§ **Vorliegender Text**:
****************
In der Stellungnahme der Prüferin zur Berufung erläuterte sie die angewandte Schätzungsmethode. Ausgegangen worden sei von einem Kopfleistungsumsatz unter Berücksichtigung einer Stehzeit von 33 % mit einem Nettobetrag von S 6.160,-- pro Woche; von diesem Betrag seien 40 % als weitere Stehzeit abgezogen worden, was unter Berücksichtigung von 20 % Umsatzsteuer zu einem gerundeten Bruttoumsatz von S 4.500,-- pro Woche geführt habe. Die produktive Jahresarbeitszeit sei mit 46 Leistungswochen (52 Wochen abzüglich fünf Wochen Urlaub und eine Woche Sonstiges) angesetzt worden. Dieser für das Kalenderjahr 1992 geschätzte Einnahmenwert sei auf die übrigen Prüfungsjahre unter Berücksichtigung einer jährlichen Steigerung von 5 % umgelegt worden. Es sei von der Beschwerdeführerin im Zuge der Prüfung wohl ein Buchkalender für das Jahr 1994 vorgelegt worden, in welchem Einnahmen mit Bleistift festgehalten worden seien. Diese Aufzeichnungen wiesen aber im einzelnen dargestellte schwerwiegende Mängel auf und gäben zu berechtigten Zweifeln an ihrer Richtigkeit Anlaß, sodaß sie für die Bemessung der Vorjahre nicht herangezogen worden seien.

Die Beschwerdeführerin äußerte sich zu dieser Stellungnahme der Prüferin mit dem Vorbringen, die Friseurtätigkeit nur als Hobbybetrieb ausgeübt zu haben, weil sie wegen der Pflege der Mutter und ihrer Hausbesorgertätigkeit nicht die Möglichkeit gehabt habe, bei einem Friseur zu arbeiten, und den Anschluß an die moderne Friseurtätigkeit deshalb ansonsten nach einigen Jahren verpaßt hätte. Diesem Schreiben schloß die Beschwerdeführerin eine handschriftliche Kundenliste mit den ihr bekannten Adressen und Telefonnummern ihrer Kunden an und verwies auch auf bereits übersandte Strombelege.
****************
§ **Schriftliche Aufgabe 1**: Erklären Sie anhand des vorliegenden Textes, weshalb die Einnahmen aus dem Buchkalender für das Jahr 1994 nicht zur Bemessung der Vorjahre herangezogen wurden.
§ **Schriftliche Aufgabe 2**: Geben Sie aus dem vorliegenden Text den Abschnitt wortgetreu wieder, der mit den Worten „Die Beschwerdeführerin äußerte“ beginnt und mit „bereits übersandte Strombelege.“ endet.
§ **Schriftliche Aufgabe 3**: Führen Sie den vorliegenden Text über die Schätzung der Einnahmen aus der Friseurtätigkeit im Anschluss an seinen letzten Satz weiter.

§ **Bereitgestellte Daten**:
****************
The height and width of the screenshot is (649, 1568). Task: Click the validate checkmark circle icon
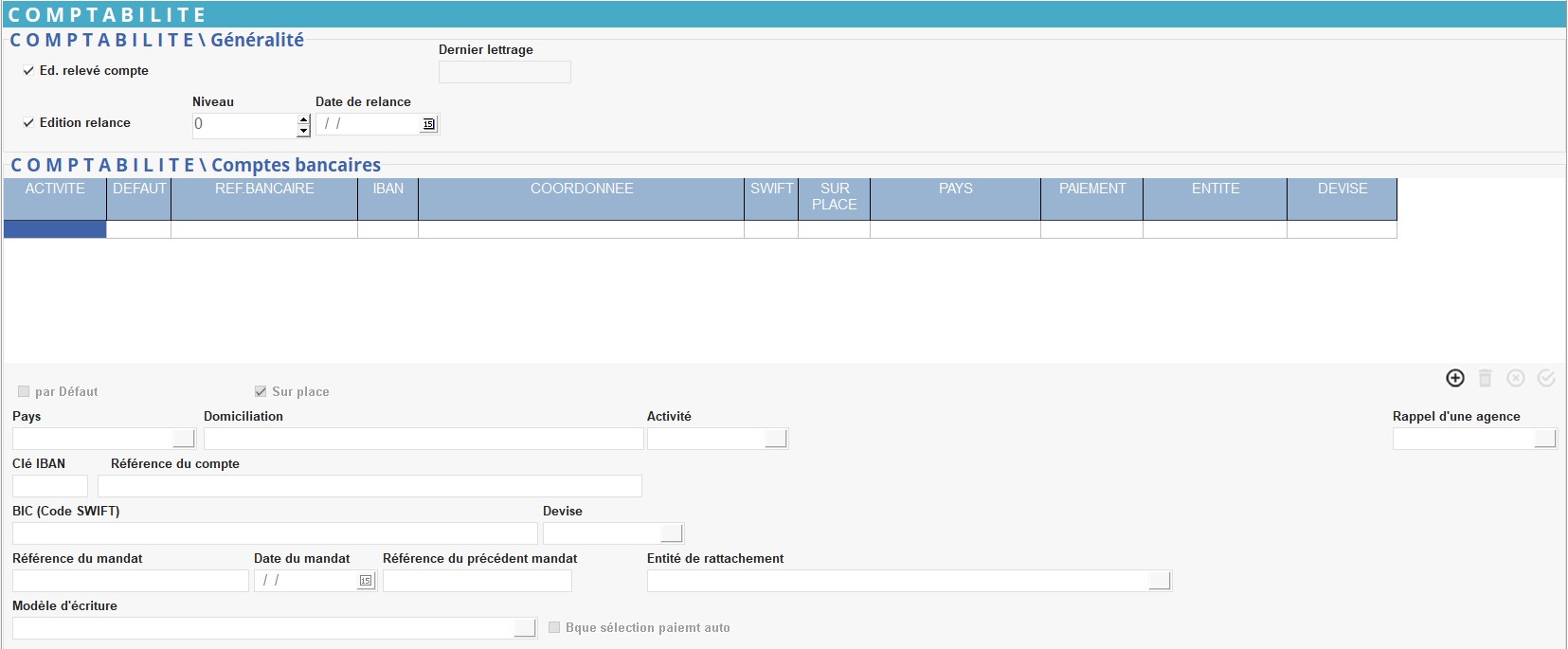(1546, 378)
****************
§ **Lösung 1**: Die mit Bleistift festgehaltenen Einnahmen wiesen laut der Prüferin schwerwiegende Mängel auf, die im Einzelnen dargestellt wurden. Sie gaben daher Anlass zu berechtigten Zweifeln an ihrer Richtigkeit und blieben deshalb bei der Bemessung der Vorjahre unberücksichtigt.

§ **Lösung 2**:
Die Beschwerdeführerin äußerte sich zu dieser Stellungnahme der Prüferin mit dem Vorbringen, die Friseurtätigkeit nur als Hobbybetrieb ausgeübt zu haben, weil sie wegen der Pflege der Mutter und ihrer Hausbesorgertätigkeit nicht die Möglichkeit gehabt habe, bei einem Friseur zu arbeiten, und den Anschluß an die moderne Friseurtätigkeit deshalb ansonsten nach einigen Jahren verpaßt hätte. Diesem Schreiben schloß die Beschwerdeführerin eine handschriftliche Kundenliste mit den ihr bekannten Adressen und Telefonnummern ihrer Kunden an und verwies auch auf bereits übersandte Strombelege.

§ **Lösung 3**:
Mit dem nunmehr angefochtenen, über die Berufung der Beschwerdeführerin gegen die erstinstanzlichen Bescheide, "betreffend Umsatz-, Einkommen- und Gewerbesteuer 1988 bis 1992", absprechenden Bescheid wurde die Berufung der Beschwerdeführerin als unbegründet abgewiesen. Die belangte Behörde beurteilte die Schätzungsmethode der Prüferin als schlüssig und nachvollziehbar und erachtete die von der Beschwerdeführerin vorgelegte Kundenliste als nicht geeignet, die Richtigkeit der Berufungsangaben der Beschwerdeführerin zu bestätigen. Die Aufzeichnungen der Beschwerdeführerin für das Jahr 1994 seien - ebenso wie jene für das Jahr 1993 - derart mangelhaft, daß von ihrer Richtigkeit nicht ausgegangen werden könne. Wenn die Beschwerdeführerin auf die erforderliche Pflege ihrer kranken Mutter und die Verrichtung der Hausbesorgertätigkeiten verweise, sei ihr entgegenzuhalten, daß diesen Umständen bei der Schätzung ohnehin schon durch Ansatz außergewöhnlicher Stehzeiten Rechnung getragen worden sei.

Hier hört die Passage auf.